If you really enjoyed this video, you will love this defunct YouTube channel "Every Frame A Painting":

https://www.youtube.com/user/everyframeapainting/videos

Also, there is a semi-successor to the above called "Fandor" that I am subscribed to, which isn't as compelling/immersive/creative in its delivery, but it's still good:

https://www.youtube.com/user/Fandorific/videos

Fandor releases about 1 video a day. If you know other channels like this, please share.


> Fandor releases about 1 video a day. If you know other channels like this, please share.

Jesus, no wonder Youtubers are burnt out. That's an apalling pressure to put on a creator....

I loved how rare and curated Every Frame A Painting was - to me it was the epitome of the realization of the promise of youtube - the peak of the medium.

I am hungry for more similar content, so I'm certainly going to check Fandor out but I'm nervous about the added load a daily video channel would add to my media consumption


I just watched the Kurosawa one the other night: https://www.youtube.com/watch?v=doaQC-S8de8

When I just read Spielberg's quote,

>The grain is always moving, it’s swimming, which means that even in a still life, let’s say a flower on a table, that flower is alive even if it’s not moving.

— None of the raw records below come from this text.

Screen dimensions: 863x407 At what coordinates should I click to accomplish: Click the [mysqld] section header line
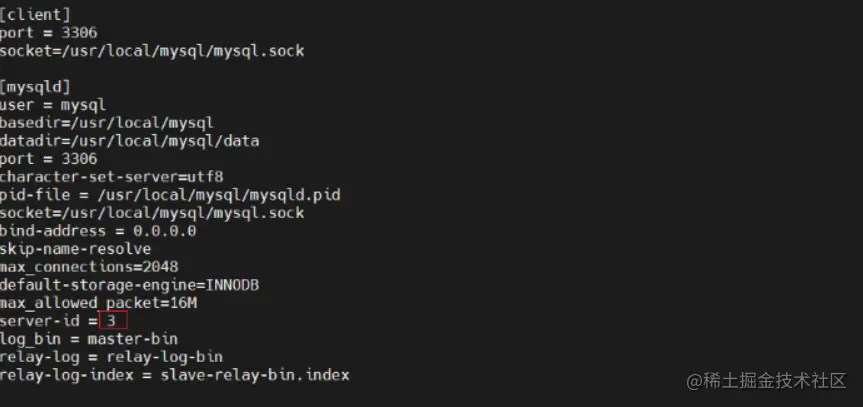click(x=35, y=87)
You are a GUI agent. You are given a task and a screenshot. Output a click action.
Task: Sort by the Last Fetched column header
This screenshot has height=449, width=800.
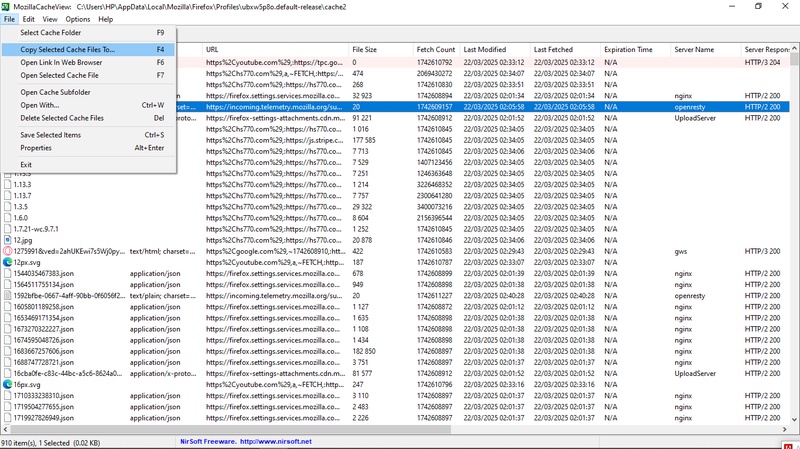[x=553, y=49]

it made me think immediately of what was said about Kurosawa, except that Kurosawa used weather/environment instead.


>during the era when film was the only choice many photographers tried hard to eliminate this aspect of film processing.

Not always, during my days of film i (and many photogs) used to love Tri-x due to the characteristic grain and contrast even pushing the process to extremes like ISO 1600 or 3200 to exagerate such qualities. Now i find digital noise or film grain simulators horrible.


Companies like www.cinegrain.com have been successful by selling grains that have been collected from all available film stocks and licensing them to productions that shoot digital.


I have a program idea: "Godard Title Generator". It would produce colorful letter animation on black with film grain and shake (and with occasional pubic hairs and cigarette burns).


I guess it would also discard whatever text you put in and replace it with a mashup of sentences from obscure Cuban revolutionaries and conversation fragments overheard from a couple fighting in the street in Paris.



Film grain is an unnecessary noise, degrading the quality of video. Looks bad for our eyes and especially bad for video encoding. It should be abolished for good.